Please reproduce all of the records below word for word, keeping every line in its original order.

▶ **RECORD SET**:
******************************
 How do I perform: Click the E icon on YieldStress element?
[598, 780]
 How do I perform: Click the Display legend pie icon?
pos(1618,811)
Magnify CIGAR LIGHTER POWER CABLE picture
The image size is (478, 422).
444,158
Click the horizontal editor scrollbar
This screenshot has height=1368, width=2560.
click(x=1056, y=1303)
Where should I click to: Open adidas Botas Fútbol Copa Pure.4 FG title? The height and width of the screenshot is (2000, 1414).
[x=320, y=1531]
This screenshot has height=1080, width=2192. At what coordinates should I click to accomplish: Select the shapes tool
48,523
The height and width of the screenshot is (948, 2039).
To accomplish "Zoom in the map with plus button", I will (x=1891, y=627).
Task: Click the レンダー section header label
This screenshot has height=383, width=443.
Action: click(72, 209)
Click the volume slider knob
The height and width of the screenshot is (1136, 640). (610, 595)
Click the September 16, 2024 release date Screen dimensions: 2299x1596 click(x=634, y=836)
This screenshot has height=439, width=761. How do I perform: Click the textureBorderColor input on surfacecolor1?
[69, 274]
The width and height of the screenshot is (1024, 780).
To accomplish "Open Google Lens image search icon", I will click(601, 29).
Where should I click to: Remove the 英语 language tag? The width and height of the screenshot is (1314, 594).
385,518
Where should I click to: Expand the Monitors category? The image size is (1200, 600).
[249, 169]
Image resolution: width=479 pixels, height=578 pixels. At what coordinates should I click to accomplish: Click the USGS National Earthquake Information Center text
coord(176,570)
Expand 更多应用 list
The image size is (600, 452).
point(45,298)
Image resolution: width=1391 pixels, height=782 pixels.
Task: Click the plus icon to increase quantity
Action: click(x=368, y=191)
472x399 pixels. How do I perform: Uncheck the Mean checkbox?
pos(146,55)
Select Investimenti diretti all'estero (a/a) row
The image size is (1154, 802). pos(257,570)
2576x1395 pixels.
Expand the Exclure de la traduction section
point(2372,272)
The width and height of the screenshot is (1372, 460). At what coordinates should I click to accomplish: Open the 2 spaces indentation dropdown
******************************
▶ **TASK OUTPUT**:
 How do I perform: Click the E icon on YieldStress element?
[598, 780]
 How do I perform: Click the Display legend pie icon?
pos(1618,811)
Magnify CIGAR LIGHTER POWER CABLE picture
The image size is (478, 422).
444,158
Click the horizontal editor scrollbar
This screenshot has height=1368, width=2560.
click(x=1056, y=1303)
Where should I click to: Open adidas Botas Fútbol Copa Pure.4 FG title? The height and width of the screenshot is (2000, 1414).
[x=320, y=1531]
This screenshot has height=1080, width=2192. At what coordinates should I click to accomplish: Select the shapes tool
48,523
The height and width of the screenshot is (948, 2039).
To accomplish "Zoom in the map with plus button", I will (x=1891, y=627).
Task: Click the レンダー section header label
This screenshot has height=383, width=443.
Action: click(72, 209)
Click the volume slider knob
The height and width of the screenshot is (1136, 640). (610, 595)
Click the September 16, 2024 release date Screen dimensions: 2299x1596 click(x=634, y=836)
This screenshot has height=439, width=761. How do I perform: Click the textureBorderColor input on surfacecolor1?
[69, 274]
The width and height of the screenshot is (1024, 780).
To accomplish "Open Google Lens image search icon", I will click(601, 29).
Where should I click to: Remove the 英语 language tag? The width and height of the screenshot is (1314, 594).
385,518
Where should I click to: Expand the Monitors category? The image size is (1200, 600).
[249, 169]
Image resolution: width=479 pixels, height=578 pixels. At what coordinates should I click to accomplish: Click the USGS National Earthquake Information Center text
coord(176,570)
Expand 更多应用 list
The image size is (600, 452).
point(45,298)
Image resolution: width=1391 pixels, height=782 pixels.
Task: Click the plus icon to increase quantity
Action: click(x=368, y=191)
472x399 pixels. How do I perform: Uncheck the Mean checkbox?
pos(146,55)
Select Investimenti diretti all'estero (a/a) row
The image size is (1154, 802). pos(257,570)
2576x1395 pixels.
Expand the Exclure de la traduction section
point(2372,272)
The width and height of the screenshot is (1372, 460). At what coordinates should I click to accomplish: Open the 2 spaces indentation dropdown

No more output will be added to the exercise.